Não quero nem preciso prosseguir. Li, como disse, defesas sem fundamento da decisão do STJD no caso da Portuguesa de Desportos. Cito apenas uma: a de que a decisão foi “técnica”.
Ora, uma decisão “técnica” válida é aquela na qual o julgador aplicou a lei e ao mesmo tempo fez justiça. Se a decisão aplica a lei e gera injustiça, ela não é técnica. Ela é – para o sistema constitucional brasileiro – inconstitucional e/ou injusta. É exatamente o caso da Lusa: além do non sense da aplicação direta e cega da lei, que, claramente, não foi pensada para o caso ocorrido,  foi desprezado o princípio constitucional da razoabilidade. A decisão é insustentável.
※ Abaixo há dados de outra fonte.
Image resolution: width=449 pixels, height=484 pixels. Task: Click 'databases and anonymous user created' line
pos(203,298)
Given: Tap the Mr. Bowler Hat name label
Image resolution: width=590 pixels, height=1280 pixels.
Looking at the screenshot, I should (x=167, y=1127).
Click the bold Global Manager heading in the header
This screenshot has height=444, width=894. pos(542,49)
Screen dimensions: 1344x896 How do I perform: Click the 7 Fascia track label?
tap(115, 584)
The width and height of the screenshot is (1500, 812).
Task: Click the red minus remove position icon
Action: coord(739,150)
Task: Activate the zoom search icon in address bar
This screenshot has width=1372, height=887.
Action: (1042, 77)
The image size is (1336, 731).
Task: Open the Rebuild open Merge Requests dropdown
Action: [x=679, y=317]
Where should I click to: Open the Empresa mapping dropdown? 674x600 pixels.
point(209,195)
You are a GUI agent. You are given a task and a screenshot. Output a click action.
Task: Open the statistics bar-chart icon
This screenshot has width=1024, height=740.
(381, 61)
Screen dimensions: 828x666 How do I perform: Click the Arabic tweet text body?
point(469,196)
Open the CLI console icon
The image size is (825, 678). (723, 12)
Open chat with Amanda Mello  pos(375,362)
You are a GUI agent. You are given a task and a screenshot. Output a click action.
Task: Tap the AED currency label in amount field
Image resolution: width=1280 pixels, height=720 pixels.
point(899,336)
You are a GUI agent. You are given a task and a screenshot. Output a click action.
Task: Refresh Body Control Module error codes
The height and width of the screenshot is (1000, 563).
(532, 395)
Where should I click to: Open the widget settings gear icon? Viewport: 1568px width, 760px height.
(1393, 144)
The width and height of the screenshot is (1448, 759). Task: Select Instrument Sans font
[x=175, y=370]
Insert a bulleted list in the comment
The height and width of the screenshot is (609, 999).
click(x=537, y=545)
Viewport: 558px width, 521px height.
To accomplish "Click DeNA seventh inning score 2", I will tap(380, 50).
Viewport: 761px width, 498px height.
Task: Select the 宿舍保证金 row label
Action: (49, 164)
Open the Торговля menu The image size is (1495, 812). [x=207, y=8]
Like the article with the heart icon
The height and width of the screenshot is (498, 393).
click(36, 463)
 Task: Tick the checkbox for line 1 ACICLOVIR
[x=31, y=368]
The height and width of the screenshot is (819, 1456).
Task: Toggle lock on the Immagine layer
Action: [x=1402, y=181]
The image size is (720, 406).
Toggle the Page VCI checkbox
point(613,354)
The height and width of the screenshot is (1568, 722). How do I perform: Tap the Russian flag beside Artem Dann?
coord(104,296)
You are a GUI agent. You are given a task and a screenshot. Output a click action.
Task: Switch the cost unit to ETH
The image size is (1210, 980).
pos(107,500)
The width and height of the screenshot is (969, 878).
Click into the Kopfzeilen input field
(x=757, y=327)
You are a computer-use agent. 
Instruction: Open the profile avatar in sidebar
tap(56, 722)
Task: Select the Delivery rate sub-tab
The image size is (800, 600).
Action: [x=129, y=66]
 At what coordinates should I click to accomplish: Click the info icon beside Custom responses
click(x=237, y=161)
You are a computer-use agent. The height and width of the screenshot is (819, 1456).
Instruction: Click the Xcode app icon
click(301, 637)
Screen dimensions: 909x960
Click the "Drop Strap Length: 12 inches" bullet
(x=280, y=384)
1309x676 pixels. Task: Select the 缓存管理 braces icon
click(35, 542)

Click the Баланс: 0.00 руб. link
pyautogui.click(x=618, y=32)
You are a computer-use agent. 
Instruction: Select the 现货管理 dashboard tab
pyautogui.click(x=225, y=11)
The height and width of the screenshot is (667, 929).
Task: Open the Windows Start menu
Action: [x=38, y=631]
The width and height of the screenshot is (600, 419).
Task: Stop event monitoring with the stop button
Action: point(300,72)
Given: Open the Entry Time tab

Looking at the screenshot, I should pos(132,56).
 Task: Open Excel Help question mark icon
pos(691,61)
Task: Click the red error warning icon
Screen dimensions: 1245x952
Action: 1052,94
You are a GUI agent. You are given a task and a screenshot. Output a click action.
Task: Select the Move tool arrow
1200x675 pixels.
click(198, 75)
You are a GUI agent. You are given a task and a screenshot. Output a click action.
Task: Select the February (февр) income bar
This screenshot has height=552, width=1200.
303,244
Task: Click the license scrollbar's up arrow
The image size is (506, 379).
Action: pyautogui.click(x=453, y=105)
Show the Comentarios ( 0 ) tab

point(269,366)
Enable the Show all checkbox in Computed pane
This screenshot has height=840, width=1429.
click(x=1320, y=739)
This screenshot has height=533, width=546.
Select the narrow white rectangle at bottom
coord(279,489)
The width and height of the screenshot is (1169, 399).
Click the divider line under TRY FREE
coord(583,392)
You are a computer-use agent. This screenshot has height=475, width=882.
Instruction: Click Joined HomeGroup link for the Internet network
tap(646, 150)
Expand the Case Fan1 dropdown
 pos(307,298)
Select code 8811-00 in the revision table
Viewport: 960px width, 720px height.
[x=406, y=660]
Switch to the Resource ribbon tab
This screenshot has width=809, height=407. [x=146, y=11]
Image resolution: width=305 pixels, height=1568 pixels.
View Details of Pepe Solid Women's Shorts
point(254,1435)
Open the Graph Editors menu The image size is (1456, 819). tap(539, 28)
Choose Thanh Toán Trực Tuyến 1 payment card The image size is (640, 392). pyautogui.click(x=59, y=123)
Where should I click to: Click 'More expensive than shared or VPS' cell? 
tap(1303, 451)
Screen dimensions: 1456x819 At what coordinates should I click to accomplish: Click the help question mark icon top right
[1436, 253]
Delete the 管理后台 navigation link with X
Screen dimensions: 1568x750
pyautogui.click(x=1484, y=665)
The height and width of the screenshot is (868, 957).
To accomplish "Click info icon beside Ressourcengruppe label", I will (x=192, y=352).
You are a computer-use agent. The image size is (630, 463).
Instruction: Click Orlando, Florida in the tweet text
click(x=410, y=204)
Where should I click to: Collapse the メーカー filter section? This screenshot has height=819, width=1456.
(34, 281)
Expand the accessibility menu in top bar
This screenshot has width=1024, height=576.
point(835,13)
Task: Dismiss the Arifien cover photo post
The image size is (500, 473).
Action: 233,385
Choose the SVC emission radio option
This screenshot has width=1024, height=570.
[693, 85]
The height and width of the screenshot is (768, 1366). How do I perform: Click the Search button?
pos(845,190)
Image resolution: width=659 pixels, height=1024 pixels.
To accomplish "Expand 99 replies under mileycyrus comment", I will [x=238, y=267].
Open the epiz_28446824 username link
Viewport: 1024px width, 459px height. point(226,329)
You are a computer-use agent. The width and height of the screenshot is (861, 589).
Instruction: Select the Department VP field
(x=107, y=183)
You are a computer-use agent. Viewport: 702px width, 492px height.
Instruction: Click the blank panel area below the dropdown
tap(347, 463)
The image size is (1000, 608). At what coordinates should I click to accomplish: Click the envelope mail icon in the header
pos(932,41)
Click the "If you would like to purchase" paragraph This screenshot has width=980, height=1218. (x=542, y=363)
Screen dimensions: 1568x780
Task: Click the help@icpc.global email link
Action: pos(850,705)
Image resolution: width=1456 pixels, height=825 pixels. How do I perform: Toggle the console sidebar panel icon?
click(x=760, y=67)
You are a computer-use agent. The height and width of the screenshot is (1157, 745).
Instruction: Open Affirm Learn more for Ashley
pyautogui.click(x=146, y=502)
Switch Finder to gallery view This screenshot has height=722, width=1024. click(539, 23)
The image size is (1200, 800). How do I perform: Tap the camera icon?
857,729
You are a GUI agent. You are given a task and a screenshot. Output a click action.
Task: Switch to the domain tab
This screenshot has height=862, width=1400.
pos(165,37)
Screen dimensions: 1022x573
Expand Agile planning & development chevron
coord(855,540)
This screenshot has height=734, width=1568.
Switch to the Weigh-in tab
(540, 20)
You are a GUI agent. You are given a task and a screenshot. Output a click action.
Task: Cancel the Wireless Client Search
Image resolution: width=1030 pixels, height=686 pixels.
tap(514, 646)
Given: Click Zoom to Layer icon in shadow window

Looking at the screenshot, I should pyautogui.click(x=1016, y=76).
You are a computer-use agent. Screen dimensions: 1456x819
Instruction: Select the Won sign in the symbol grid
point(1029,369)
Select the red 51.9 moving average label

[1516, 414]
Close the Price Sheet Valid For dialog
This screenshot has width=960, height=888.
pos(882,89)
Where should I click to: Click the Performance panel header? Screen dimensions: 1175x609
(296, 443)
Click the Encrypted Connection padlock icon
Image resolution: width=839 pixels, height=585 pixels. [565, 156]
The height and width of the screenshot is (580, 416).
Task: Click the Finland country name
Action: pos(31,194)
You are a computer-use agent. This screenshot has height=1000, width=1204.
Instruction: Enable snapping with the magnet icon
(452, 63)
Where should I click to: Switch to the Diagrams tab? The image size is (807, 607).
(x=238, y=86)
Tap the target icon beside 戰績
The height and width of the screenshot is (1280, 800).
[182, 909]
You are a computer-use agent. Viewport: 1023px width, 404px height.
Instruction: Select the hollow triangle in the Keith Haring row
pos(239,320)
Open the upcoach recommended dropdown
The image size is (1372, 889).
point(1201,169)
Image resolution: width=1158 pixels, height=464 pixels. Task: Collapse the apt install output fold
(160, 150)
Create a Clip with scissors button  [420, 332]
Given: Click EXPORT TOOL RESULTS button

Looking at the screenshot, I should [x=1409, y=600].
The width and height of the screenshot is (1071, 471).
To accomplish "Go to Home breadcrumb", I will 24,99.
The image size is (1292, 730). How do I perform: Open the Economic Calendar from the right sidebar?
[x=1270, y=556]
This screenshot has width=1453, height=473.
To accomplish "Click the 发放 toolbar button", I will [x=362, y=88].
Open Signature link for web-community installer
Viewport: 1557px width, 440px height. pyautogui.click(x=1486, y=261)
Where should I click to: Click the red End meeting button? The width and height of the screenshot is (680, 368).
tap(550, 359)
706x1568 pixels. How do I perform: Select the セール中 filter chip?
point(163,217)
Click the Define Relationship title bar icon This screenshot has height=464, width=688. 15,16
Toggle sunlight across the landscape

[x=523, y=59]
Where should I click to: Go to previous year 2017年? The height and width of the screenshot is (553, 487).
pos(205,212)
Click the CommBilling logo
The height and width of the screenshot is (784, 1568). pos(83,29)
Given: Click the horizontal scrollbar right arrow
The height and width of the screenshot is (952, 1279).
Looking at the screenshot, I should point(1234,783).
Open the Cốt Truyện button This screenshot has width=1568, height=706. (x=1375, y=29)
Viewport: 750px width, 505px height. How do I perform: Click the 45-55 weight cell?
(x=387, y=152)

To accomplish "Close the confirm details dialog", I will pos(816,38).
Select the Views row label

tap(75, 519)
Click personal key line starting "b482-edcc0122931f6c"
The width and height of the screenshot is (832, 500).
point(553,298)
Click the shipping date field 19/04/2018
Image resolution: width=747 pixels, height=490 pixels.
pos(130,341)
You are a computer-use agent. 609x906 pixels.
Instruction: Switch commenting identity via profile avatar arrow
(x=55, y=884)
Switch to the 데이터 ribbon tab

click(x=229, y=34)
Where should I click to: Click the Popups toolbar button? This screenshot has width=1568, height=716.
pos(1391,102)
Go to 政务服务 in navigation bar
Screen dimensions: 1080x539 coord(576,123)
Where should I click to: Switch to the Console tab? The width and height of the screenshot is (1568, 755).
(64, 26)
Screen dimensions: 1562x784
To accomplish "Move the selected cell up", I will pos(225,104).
Sei que há também algumas questões em relação ao descumprimento de regras do Estatuto do Torcedor. Mas, penso que a decisão do STJD do modo como proferida,  após o recurso dos dirigentes da Portuguesa de Desportos, deverá ser modificada pela Justiça Comum com o que se fará, finalmente, Justiça!
***
PS.: Já havia escrito este artigo quando li a notícia de que os dirigentes da Lusa resolveram não ir à Justiça Comum. Uma pena. Continuo pensando que o produto “futebol” somente será mais interessante (e talvez até mais rentável) quando os consumidores-torcedores forem mais respeitados (Por exemplo, sou a favor do controle das regras dentro de campo com o uso das modernas tecnologias existentes para evitar as manipulações; escrevi mais de uma vez sobre isto). Do modo com as coisas se passam, resta apenas ao torcedor boicotar os jogos e as transmissões televisivas. Algo difícil de acontecer".